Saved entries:
----------

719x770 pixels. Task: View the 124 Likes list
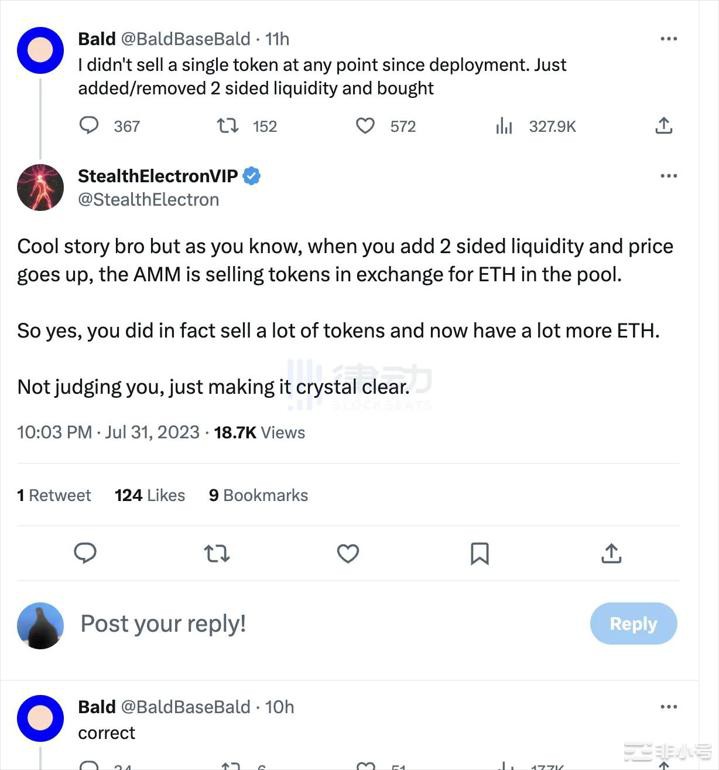point(150,495)
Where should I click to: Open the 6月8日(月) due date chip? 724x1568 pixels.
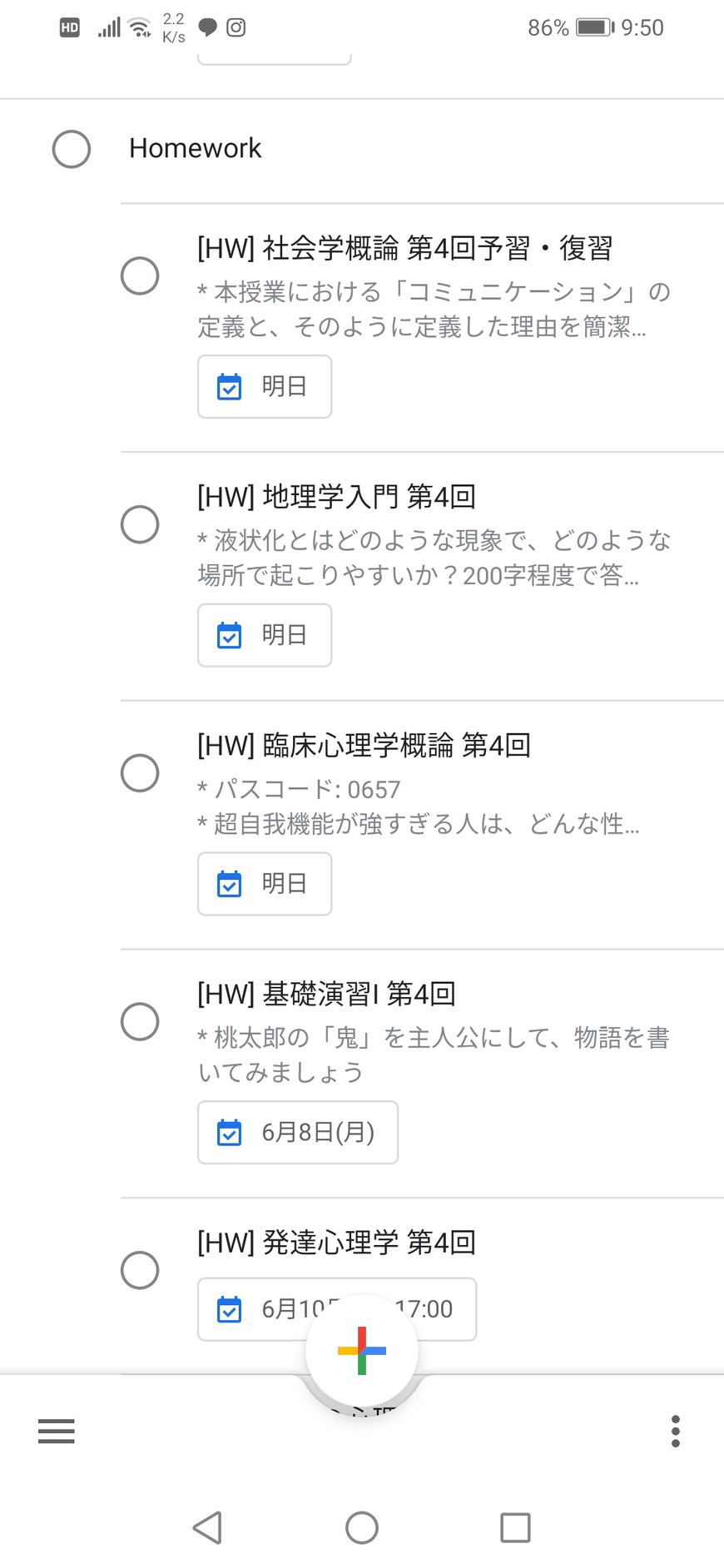(298, 1133)
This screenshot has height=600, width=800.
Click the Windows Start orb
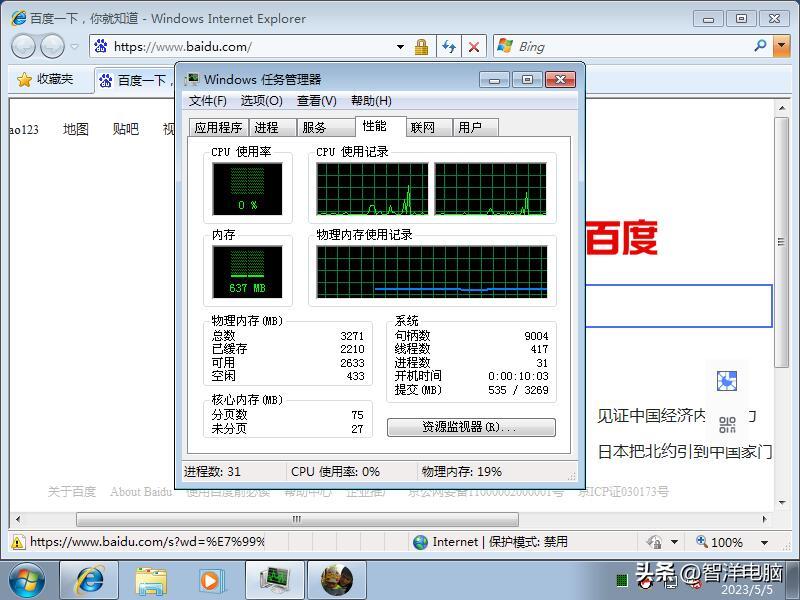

----------

Give the data above back unchanged, except for the pictures.

RESULT OF THIS TASK >>
719x770 pixels. Task: View the 124 Likes list
point(150,495)
Where should I click to: Open the 6月8日(月) due date chip? 724x1568 pixels.
(298, 1133)
This screenshot has height=600, width=800.
Click the Windows Start orb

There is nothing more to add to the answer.